━━━ Exercise material ━━━

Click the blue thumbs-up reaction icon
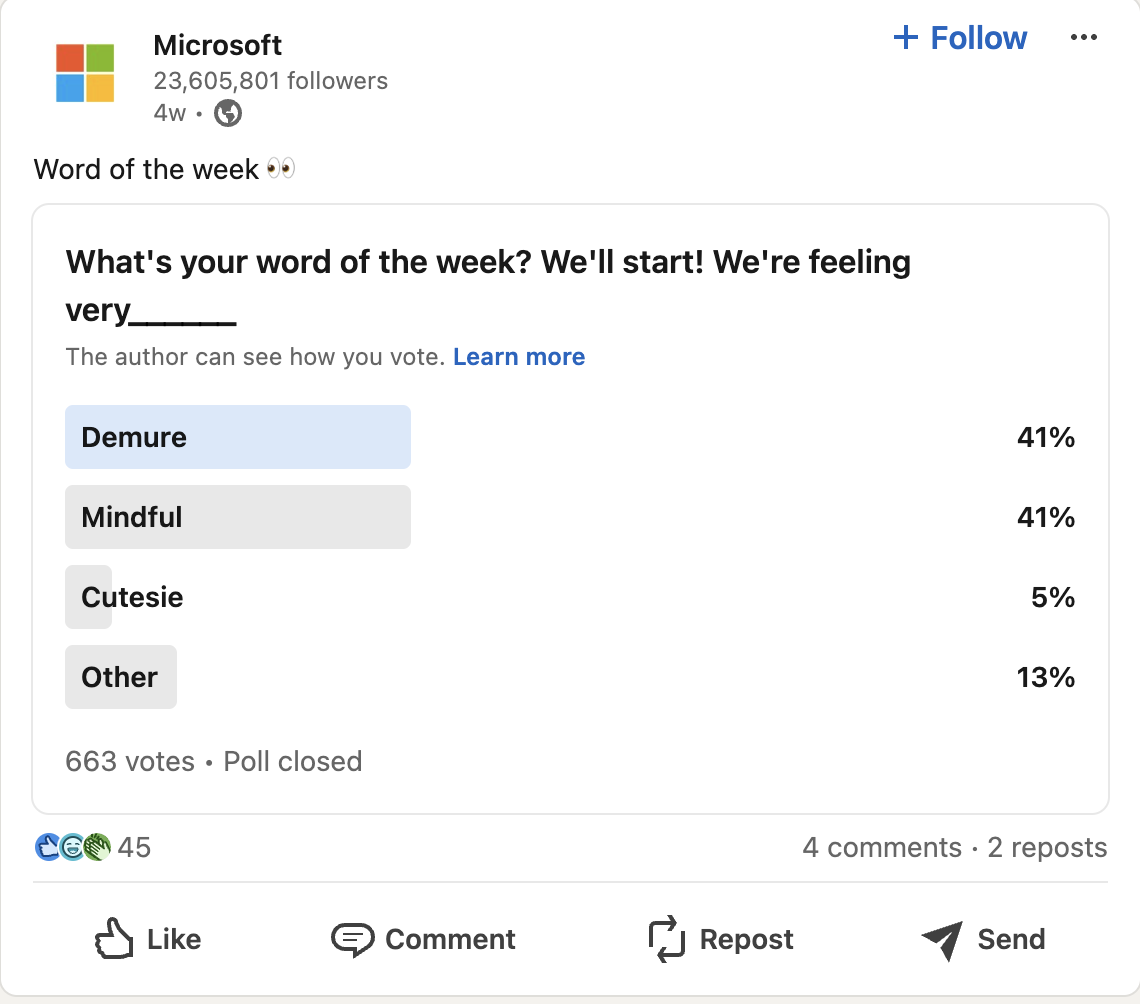Viewport: 1140px width, 1004px height. (x=46, y=847)
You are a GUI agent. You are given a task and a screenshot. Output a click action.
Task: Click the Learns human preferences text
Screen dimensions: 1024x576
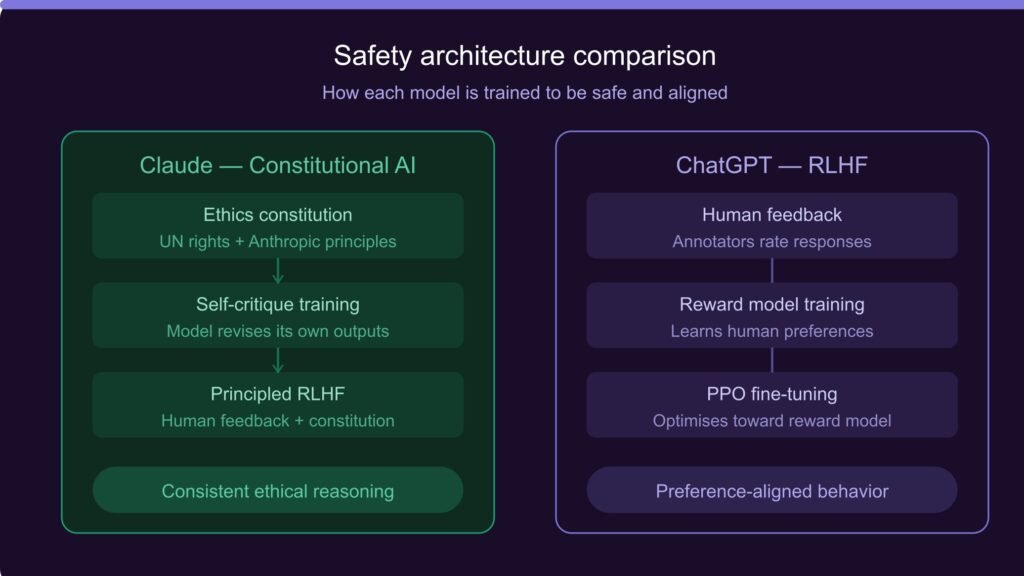tap(772, 331)
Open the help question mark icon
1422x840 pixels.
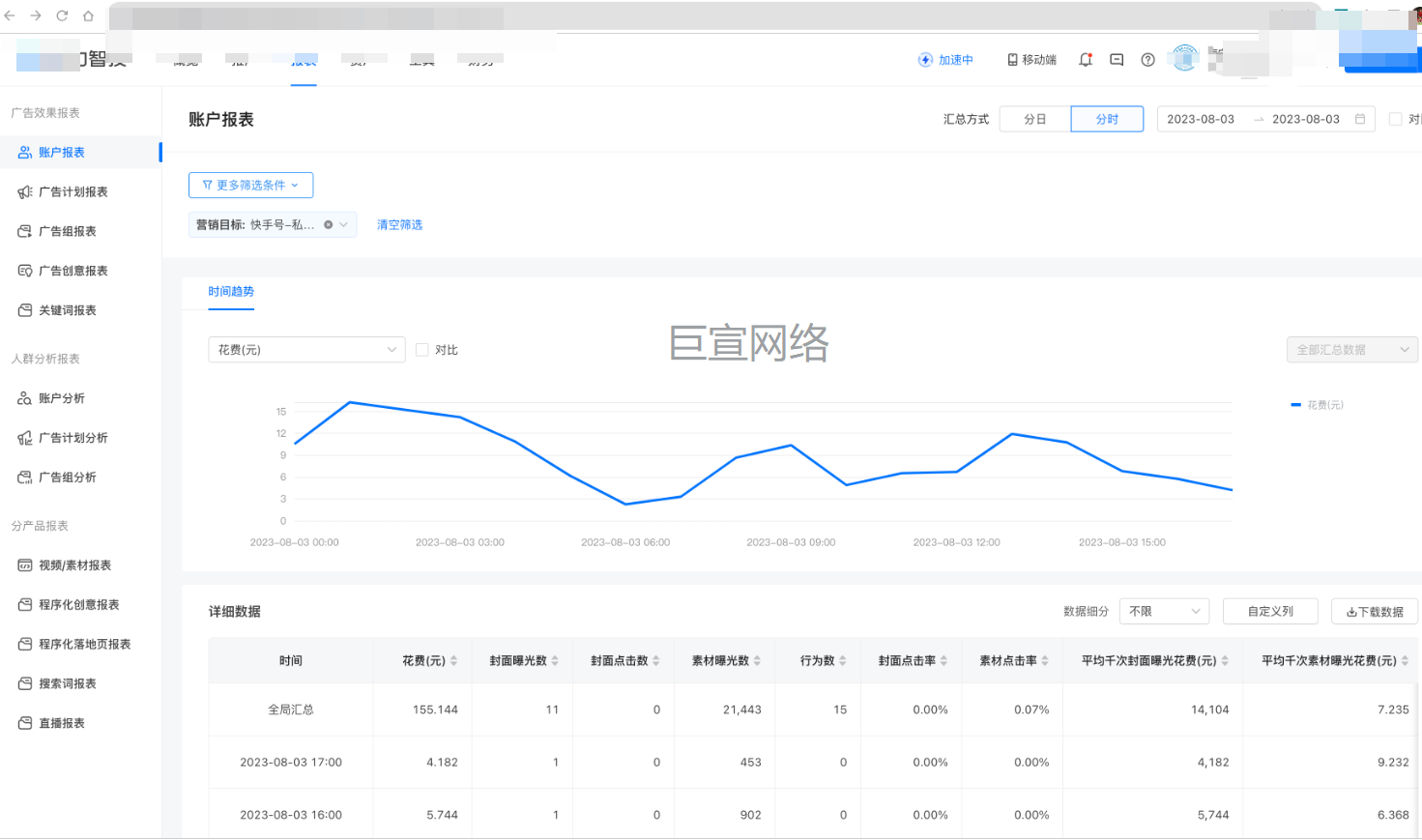tap(1147, 60)
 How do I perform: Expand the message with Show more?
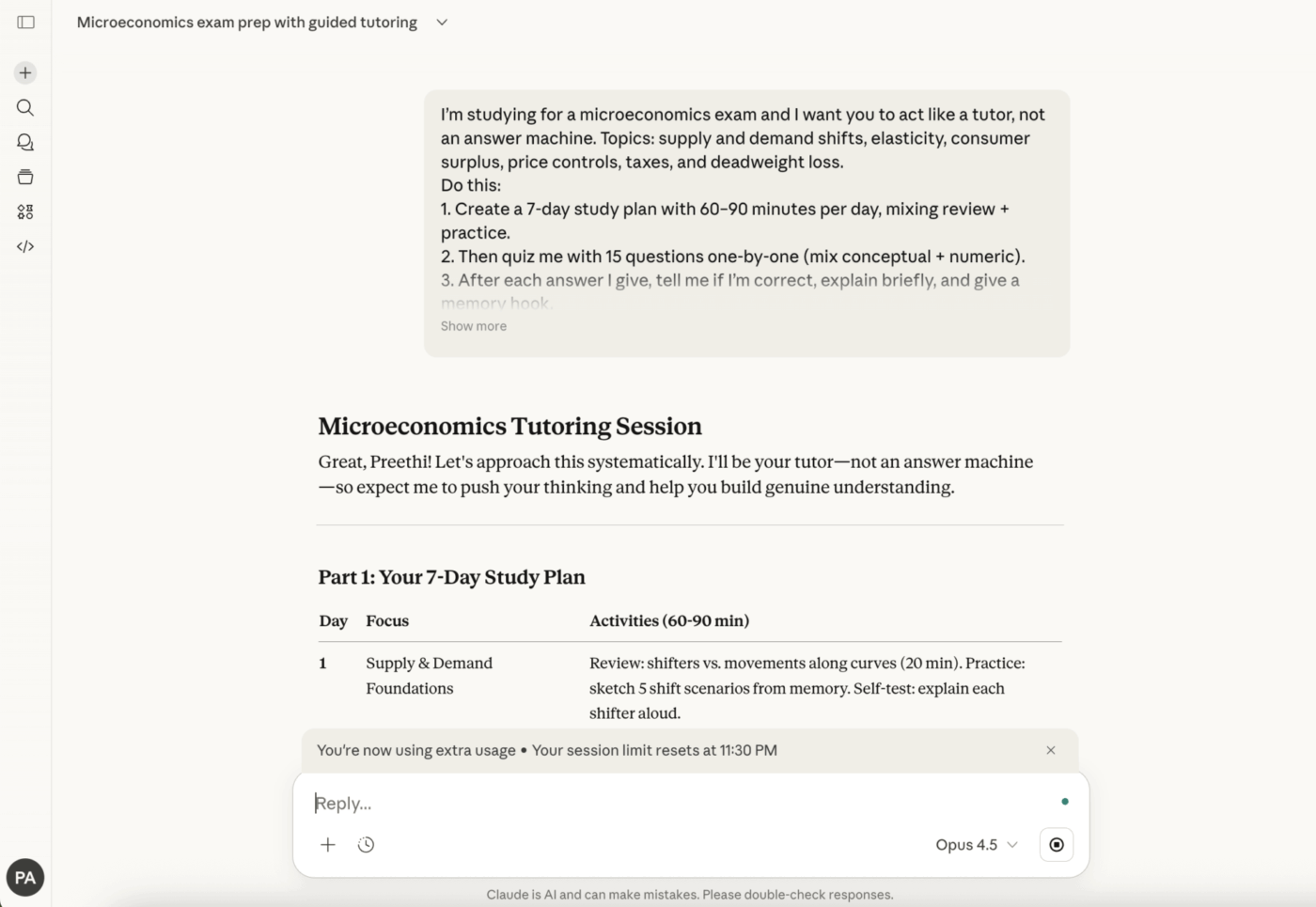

━━━

§ **Activity**
Copy exactly the lines that run from the one containing "Screen dimensions: 1024x576" to the last line of the records, both included, and leave out every picture.

§ **Output for this exercise**
Screen dimensions: 1024x576
tap(772, 331)
Open the help question mark icon
1422x840 pixels.
tap(1147, 60)
 How do I perform: Expand the message with Show more?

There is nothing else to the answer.